___ Data for processing

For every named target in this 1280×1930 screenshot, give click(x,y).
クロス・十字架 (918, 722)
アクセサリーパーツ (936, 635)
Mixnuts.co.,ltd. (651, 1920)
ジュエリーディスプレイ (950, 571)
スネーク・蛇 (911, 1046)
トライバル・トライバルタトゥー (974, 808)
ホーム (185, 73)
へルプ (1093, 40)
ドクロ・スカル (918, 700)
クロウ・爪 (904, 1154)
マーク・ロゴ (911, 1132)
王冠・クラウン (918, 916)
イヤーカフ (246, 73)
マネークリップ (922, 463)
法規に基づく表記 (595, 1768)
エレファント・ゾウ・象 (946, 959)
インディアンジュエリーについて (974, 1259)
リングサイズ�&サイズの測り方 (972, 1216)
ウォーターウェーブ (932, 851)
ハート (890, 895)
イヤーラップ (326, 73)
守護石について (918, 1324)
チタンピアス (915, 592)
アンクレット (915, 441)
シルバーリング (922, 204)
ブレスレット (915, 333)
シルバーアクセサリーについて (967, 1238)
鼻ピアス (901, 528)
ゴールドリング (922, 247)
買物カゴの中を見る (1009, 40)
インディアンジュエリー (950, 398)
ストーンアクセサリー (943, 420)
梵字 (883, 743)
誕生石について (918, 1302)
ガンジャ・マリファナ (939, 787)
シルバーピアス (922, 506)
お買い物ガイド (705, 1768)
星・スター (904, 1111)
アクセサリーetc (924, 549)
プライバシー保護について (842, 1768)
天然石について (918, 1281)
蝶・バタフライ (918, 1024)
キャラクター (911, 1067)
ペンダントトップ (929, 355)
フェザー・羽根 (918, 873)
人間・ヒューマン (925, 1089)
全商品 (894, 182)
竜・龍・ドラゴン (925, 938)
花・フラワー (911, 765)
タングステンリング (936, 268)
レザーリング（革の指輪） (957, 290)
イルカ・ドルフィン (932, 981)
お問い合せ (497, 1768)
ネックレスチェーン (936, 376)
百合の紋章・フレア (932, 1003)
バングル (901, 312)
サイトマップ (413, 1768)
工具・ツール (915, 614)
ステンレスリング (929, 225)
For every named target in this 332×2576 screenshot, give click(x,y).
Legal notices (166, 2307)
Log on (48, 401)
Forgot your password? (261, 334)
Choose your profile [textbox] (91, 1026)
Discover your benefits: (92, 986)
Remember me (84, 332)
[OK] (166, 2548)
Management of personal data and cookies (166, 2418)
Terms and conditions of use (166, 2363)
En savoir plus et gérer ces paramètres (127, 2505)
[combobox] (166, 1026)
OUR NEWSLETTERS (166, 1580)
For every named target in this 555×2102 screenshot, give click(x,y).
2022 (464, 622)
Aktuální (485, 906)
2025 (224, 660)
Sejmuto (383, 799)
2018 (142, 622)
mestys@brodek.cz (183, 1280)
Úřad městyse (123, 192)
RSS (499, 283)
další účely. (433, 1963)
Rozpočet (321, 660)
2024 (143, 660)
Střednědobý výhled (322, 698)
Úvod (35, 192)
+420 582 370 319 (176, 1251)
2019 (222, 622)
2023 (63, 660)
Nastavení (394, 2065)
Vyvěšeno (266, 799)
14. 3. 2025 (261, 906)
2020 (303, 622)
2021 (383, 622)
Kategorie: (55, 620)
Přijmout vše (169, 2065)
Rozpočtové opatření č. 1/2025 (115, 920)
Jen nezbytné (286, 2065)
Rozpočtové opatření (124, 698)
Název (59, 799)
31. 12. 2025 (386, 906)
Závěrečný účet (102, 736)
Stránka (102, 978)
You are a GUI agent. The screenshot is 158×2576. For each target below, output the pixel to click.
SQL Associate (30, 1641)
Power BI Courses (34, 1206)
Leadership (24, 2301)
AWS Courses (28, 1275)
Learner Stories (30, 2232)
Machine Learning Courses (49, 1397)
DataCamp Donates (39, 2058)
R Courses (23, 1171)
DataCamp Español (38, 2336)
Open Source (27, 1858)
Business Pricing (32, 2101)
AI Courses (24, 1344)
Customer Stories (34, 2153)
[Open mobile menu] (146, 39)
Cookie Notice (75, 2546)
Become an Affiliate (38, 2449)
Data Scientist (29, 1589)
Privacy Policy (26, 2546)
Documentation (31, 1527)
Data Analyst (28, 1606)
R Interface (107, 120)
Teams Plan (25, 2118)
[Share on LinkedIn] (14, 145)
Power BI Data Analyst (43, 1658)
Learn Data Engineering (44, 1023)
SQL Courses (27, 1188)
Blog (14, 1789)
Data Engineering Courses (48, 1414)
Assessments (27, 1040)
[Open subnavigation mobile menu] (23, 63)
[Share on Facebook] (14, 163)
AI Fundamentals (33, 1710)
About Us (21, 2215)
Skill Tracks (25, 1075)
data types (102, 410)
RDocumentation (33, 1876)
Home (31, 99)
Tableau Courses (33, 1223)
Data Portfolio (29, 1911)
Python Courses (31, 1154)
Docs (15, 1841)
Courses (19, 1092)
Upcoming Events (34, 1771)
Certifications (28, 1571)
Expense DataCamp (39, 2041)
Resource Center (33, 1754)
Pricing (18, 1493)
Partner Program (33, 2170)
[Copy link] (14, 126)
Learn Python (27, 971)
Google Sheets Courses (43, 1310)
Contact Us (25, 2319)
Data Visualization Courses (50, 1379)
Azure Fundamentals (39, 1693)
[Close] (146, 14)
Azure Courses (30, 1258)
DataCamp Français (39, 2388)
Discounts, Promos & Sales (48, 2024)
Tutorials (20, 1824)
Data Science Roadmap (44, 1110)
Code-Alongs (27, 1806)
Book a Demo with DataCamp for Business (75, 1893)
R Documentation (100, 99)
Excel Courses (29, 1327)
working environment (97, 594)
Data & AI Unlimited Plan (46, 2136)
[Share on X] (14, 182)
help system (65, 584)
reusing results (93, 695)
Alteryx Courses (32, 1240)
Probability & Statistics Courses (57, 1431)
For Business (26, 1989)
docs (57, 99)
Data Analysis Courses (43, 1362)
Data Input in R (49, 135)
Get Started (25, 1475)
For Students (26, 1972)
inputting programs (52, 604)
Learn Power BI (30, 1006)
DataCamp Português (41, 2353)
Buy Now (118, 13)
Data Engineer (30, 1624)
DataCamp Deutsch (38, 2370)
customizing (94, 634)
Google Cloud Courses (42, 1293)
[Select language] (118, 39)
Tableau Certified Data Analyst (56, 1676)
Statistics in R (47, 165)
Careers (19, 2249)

______

• [Your instructions] Swap "Remember me" for "Keep me signed in" in the lines starting at "竜・龍・ドラゴン (925, 938)" and ending at "[OK] (166, 2548)", and give those lines back with nothing else changed.

• [Full solution]
竜・龍・ドラゴン (925, 938)
花・フラワー (911, 765)
タングステンリング (936, 268)
レザーリング（革の指輪） (957, 290)
イルカ・ドルフィン (932, 981)
お問い合せ (497, 1768)
ネックレスチェーン (936, 376)
百合の紋章・フレア (932, 1003)
バングル (901, 312)
サイトマップ (413, 1768)
工具・ツール (915, 614)
ステンレスリング (929, 225)
For every named target in this 332×2576 screenshot, give click(x,y).
Legal notices (166, 2307)
Log on (48, 401)
Forgot your password? (261, 334)
Choose your profile [textbox] (91, 1026)
Discover your benefits: (92, 986)
Keep me signed in (84, 332)
[OK] (166, 2548)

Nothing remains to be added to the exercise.